Jeter goes to bat for A-Rod; Yanks' first practice uneventful

Yes, Alex Rodriguez, the best all-around player of this generation was a juicer, but Yankee captain Derek Jeter handled the media the right way. After A-Rod’s interview with Peter Gammons admitting his steroid use, Jeter told reporters that he wished not to repeat himself over and over again requesting to answer everyone at spring training. He was honest with the media and had a valid reason for not wishing to speak about the interview. And when he did speak, he defended his teammate publicly and considerately as not to allow the frenzy to expand anymore than it already has.

This is a huge reason why Jeter has been so successful in New York and why he is the captain. He knows how to give the media just enough of what they’re looking for, but at the same time protect his teammates. There is no reason that internal team information and feuds should be public knowledge. There are too many ways that people without complete knowledge of the situation can speculate and obsess over a situation further widening the gap amongst the players. Keep the team stuff inside and don’t give the media more to salivate over.
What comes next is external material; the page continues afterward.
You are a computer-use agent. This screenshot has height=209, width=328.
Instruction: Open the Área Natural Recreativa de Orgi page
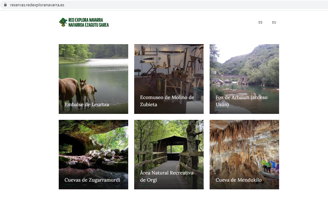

Judge Tosses Key Evidence Against Bonds

The judge presiding over Barry Bonds' perjury case involving his testimony in front of Congress ruled that three of Bonds' drug tests are not allowed to be used in the trial. The judge states that without the testimony from Greg Anderson, Bond's personal trainer and alleged steroid-supplier, the validity of the tests cannot be verified. Fine, whatever. So a couple tests may hinder the prosecution's case against Bonds, but that has no bearing on my opinion or the rest of the sports world.

Let's be real here, the legal case is heavily dependant on Anderson testifying against Bonds and flat-out proving that Bonds used steroids, and more specifically, that Anderson supplied and administered them. However, Anderson has refused to testify against Bonds and has spent 18 months in prison for contempt of court due to that withholding of information. Once again, this is a legal setback, but not a sports setback. If Bonds really is innocent and Anderson knows he’s innocent, why not testify on behalf of Bonds rather than refuse to testify against him? Being sent to jail for refusing to testify against Bonds would indicate that Anderson is believed to have information convicting Bonds; however, by simply not speaking rather than stating Bonds’ innocence it creates further belief that Anderson has that condemning knowledge. And since we are not in a courtroom where procedures create flaming hoops to jump through, we can form our opinion based on all of the evidence and not just the evidence “allowed”.

So I for one have made my verdict, along with countless others, that Bonds is guilty based on “circumstantial” evidence and non-action by Greg Anderson. If he had something with which to vindicate Bonds, he would not have spent the jail time and Bonds would never have been charged.